-- Opening Marker --

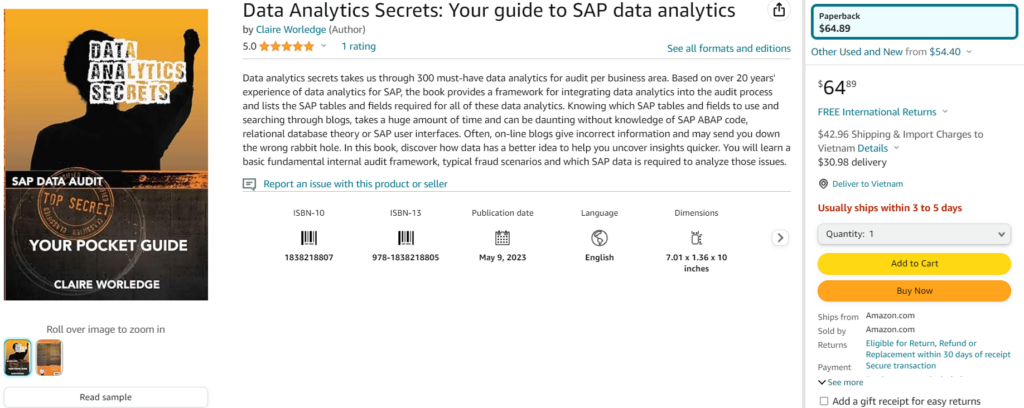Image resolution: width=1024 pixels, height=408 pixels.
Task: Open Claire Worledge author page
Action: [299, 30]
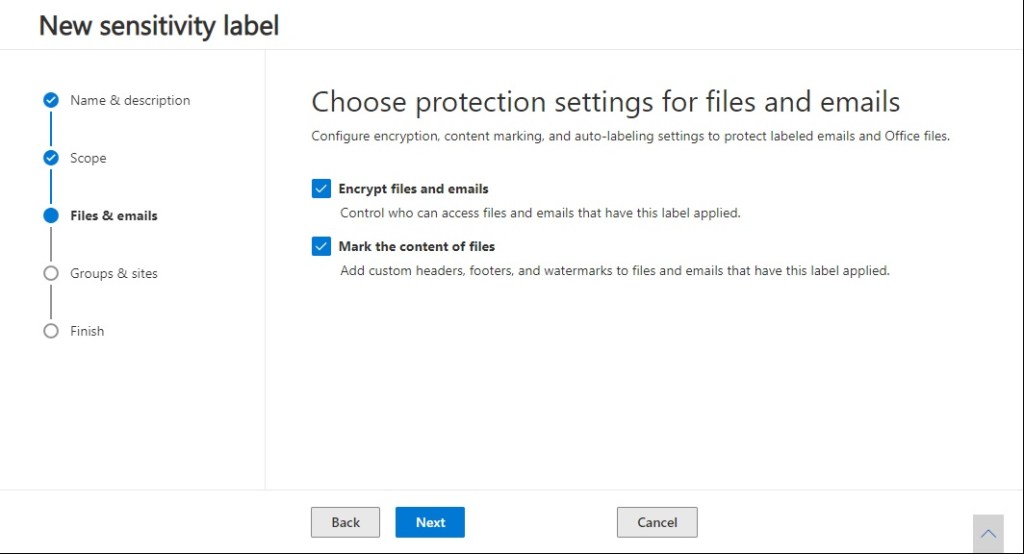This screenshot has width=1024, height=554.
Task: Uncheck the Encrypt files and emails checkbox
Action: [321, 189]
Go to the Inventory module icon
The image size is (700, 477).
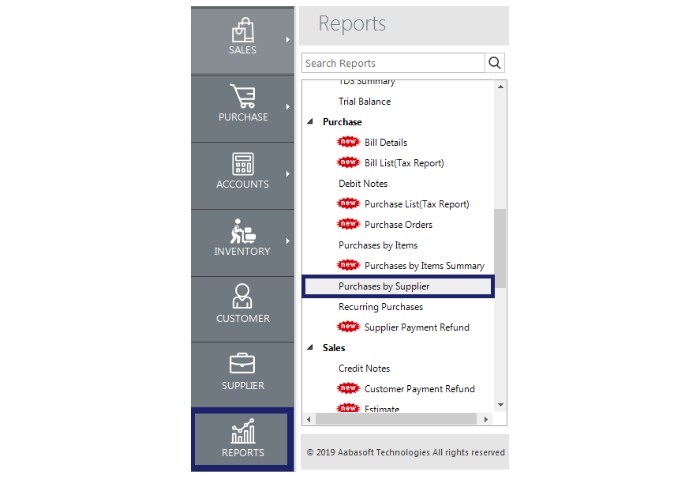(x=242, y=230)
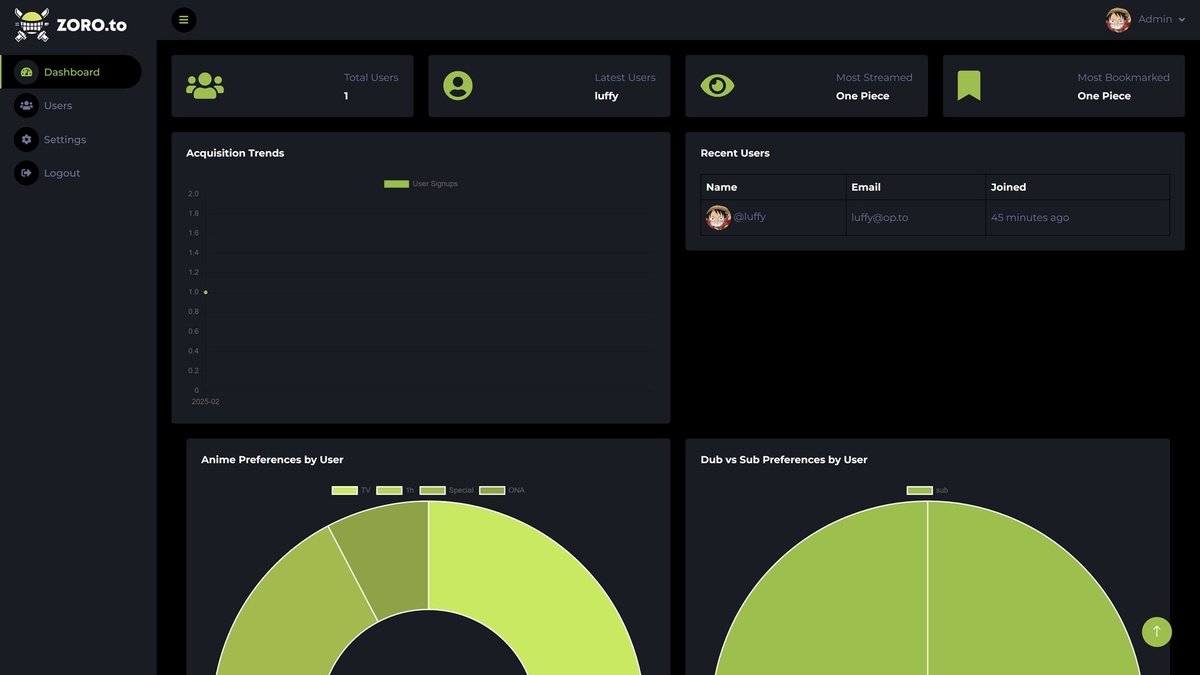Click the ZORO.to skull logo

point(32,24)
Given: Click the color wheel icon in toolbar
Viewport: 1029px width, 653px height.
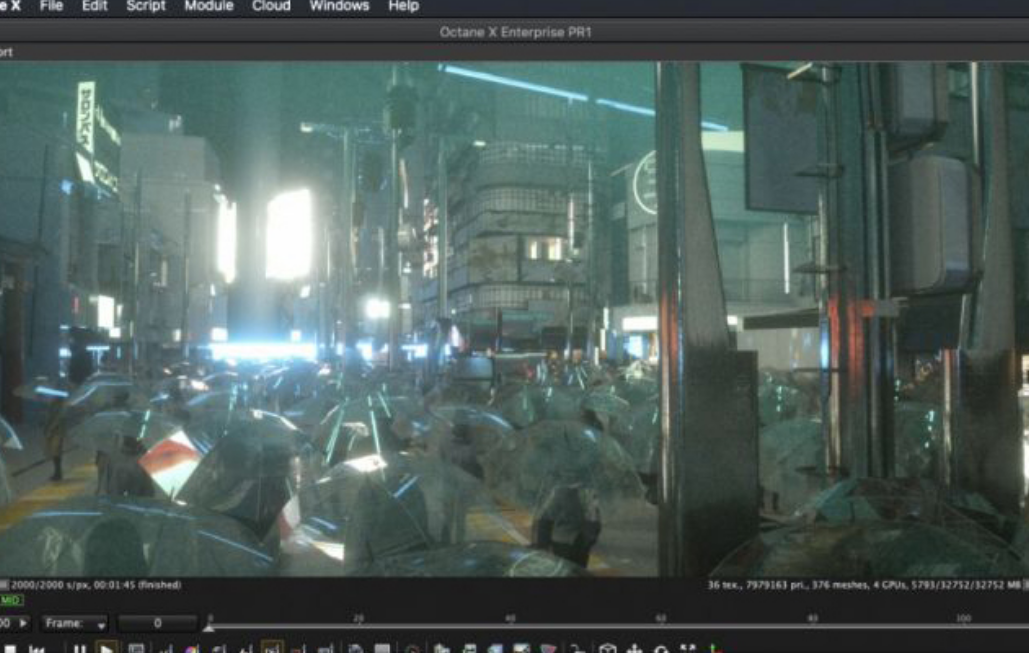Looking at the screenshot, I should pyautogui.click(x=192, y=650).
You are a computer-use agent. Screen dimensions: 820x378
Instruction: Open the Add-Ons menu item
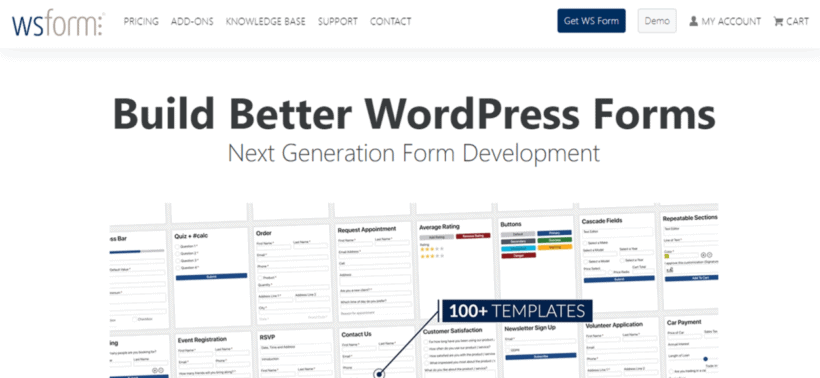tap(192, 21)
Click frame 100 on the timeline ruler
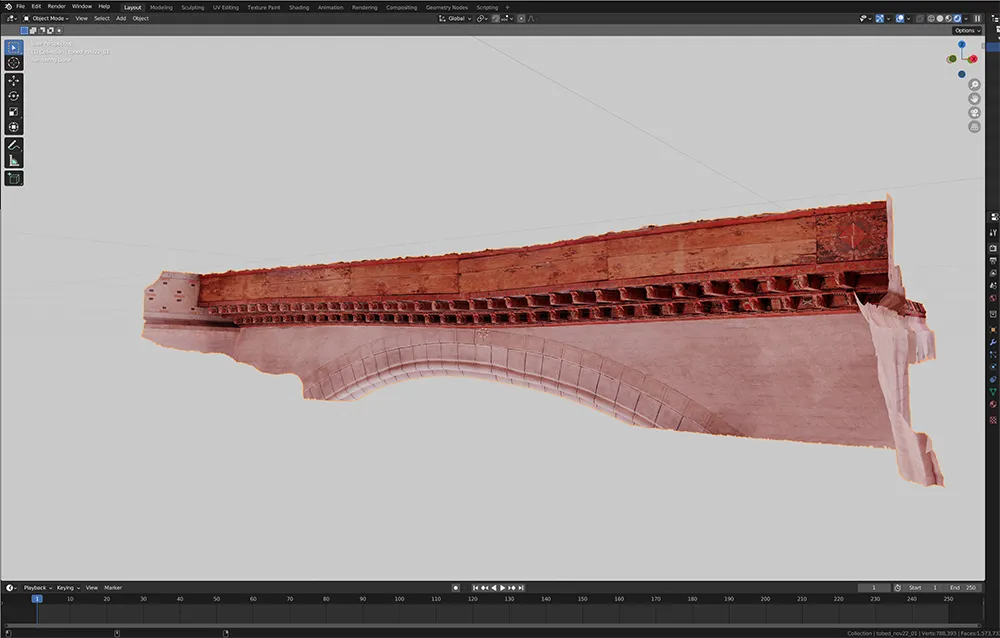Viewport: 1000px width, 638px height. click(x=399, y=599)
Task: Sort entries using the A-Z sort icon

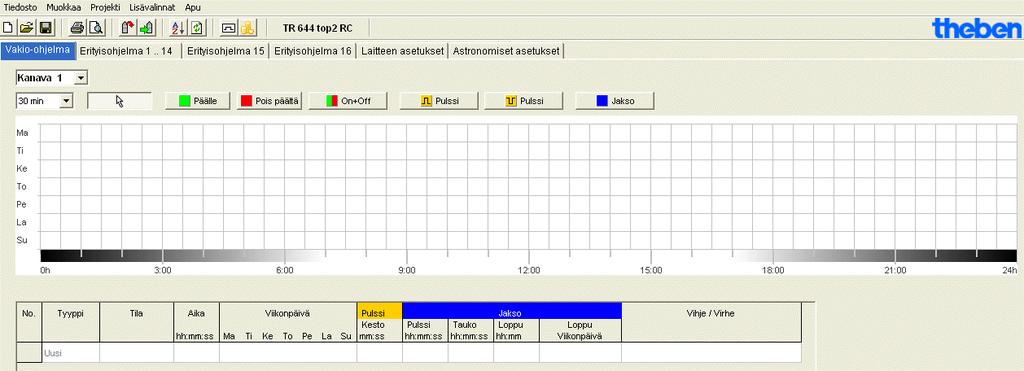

-- Closing Marker --

INSTRUCTIONS TO FOLLOW:
Nothing but the lines from the one containing "Instruction: Open the Add-Ons menu item" to the last line of the records should be returned, exactly as they appear and without pictures.

REPLY:
Instruction: Open the Add-Ons menu item
tap(192, 21)
Click frame 100 on the timeline ruler
Viewport: 1000px width, 638px height. click(x=399, y=599)
Task: Sort entries using the A-Z sort icon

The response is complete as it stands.